Frontiers in Molecular Neuroscience, 2009 · DOI: 10.3389/neuro.02.018.2009 · Published: October 30, 2009
Trauma at the cervical level is one of the most common types of spinal cord injury (SCI). Injuries at this level are particularly devastating since this results in disruption of the bulbospinal projections to the phrenic nucleus (PN), which is composed of motor neurons that directly innervate the diaphragm. In the laboratory, the model of choice for investigating cervical SCI and its resulting respiratory defi cits has been the C2 hemisection. In this model the cervical SC is exposed and hemisected from the midline all the way to the lateral most aspect of the cord.
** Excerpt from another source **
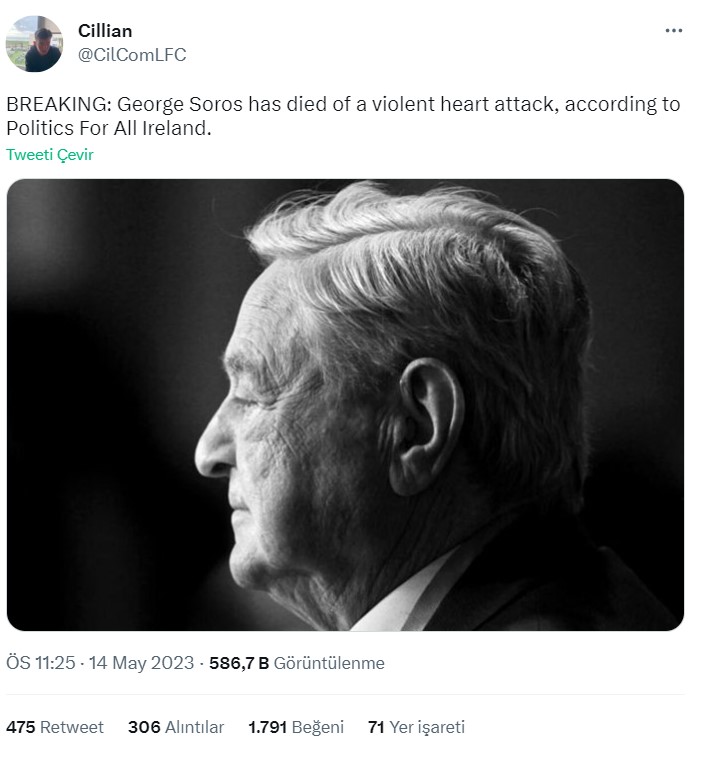
Task: Open Cillian's profile avatar picture
Action: tap(34, 43)
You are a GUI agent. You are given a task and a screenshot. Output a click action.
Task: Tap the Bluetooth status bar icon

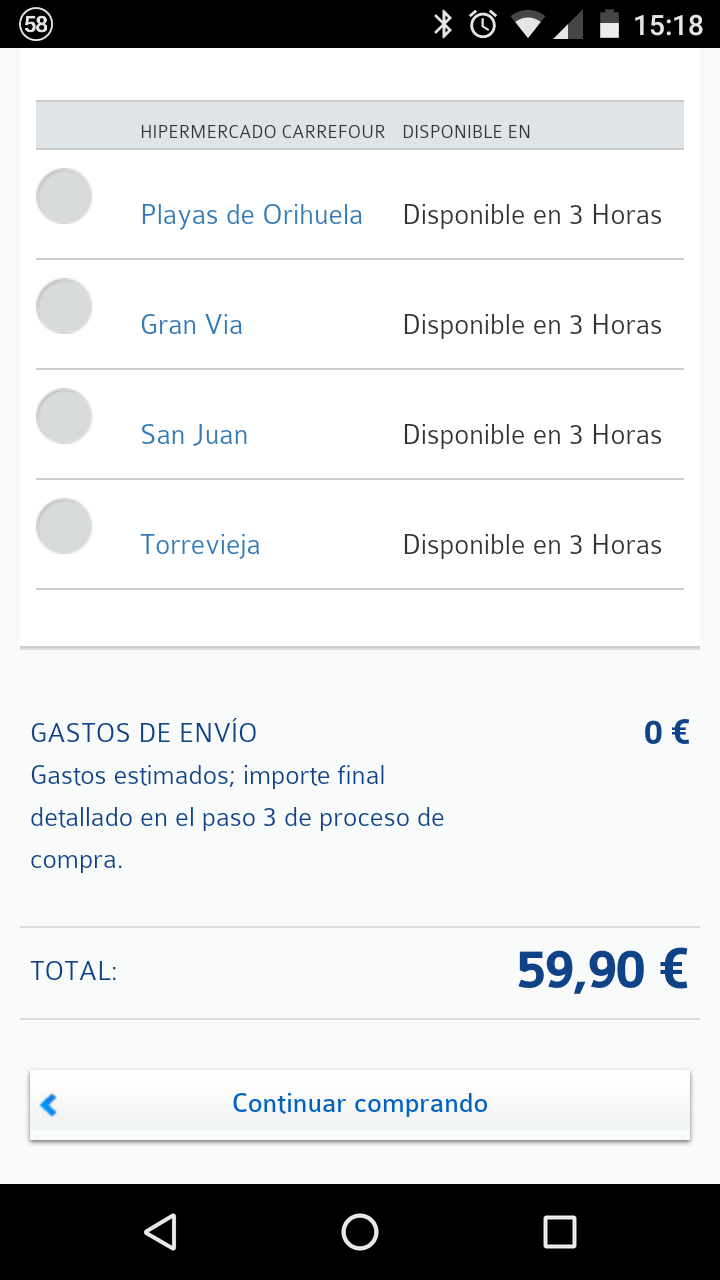(x=443, y=24)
With the emergence of new and powerful tools from molecular neuroscience, new therapeutically relevant alternatives to these approaches have become available, including expression of light sensitive proteins called channelrhodopsins.
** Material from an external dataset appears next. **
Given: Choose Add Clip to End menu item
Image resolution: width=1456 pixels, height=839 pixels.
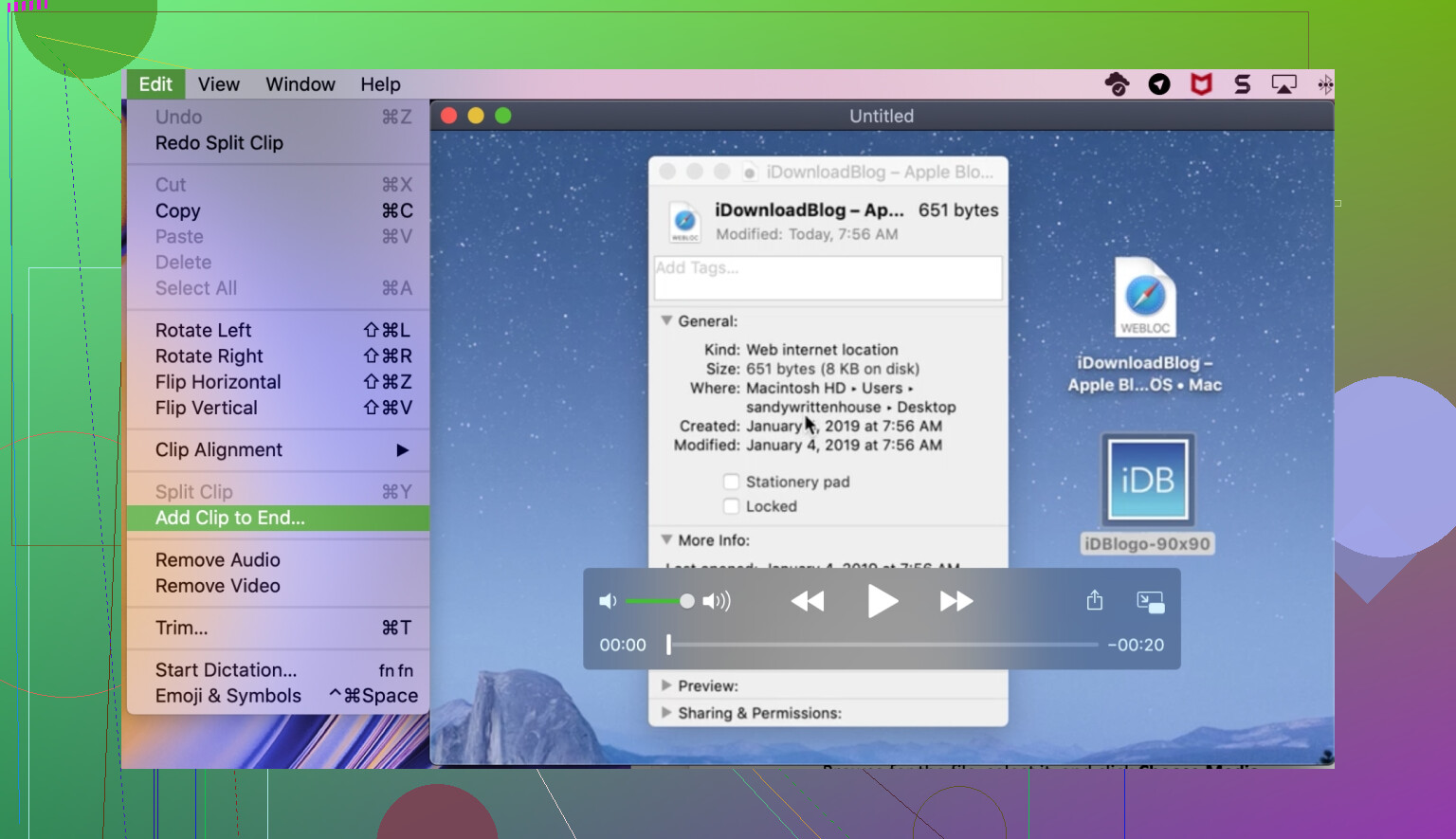Looking at the screenshot, I should [x=230, y=518].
Pharmacological interventions aimed at increasing central respiratory drive could potentially induce recovery of the ipsilateral hemidiaphragm following C2 hemisection without contralateral phrenicotomy.
Light-activated channelrhodopsins can be used to depolarize neurons and restore muscle activity independent of pre-synaptic input, offering a powerful means to activate quiescent cells and restore muscle function after SCI.
The discovery of spinal respiratory plasticity and adaptation opens new avenues for therapeutic interventions, suggesting that spinal cord networks can be remodeled to restore function after SCI.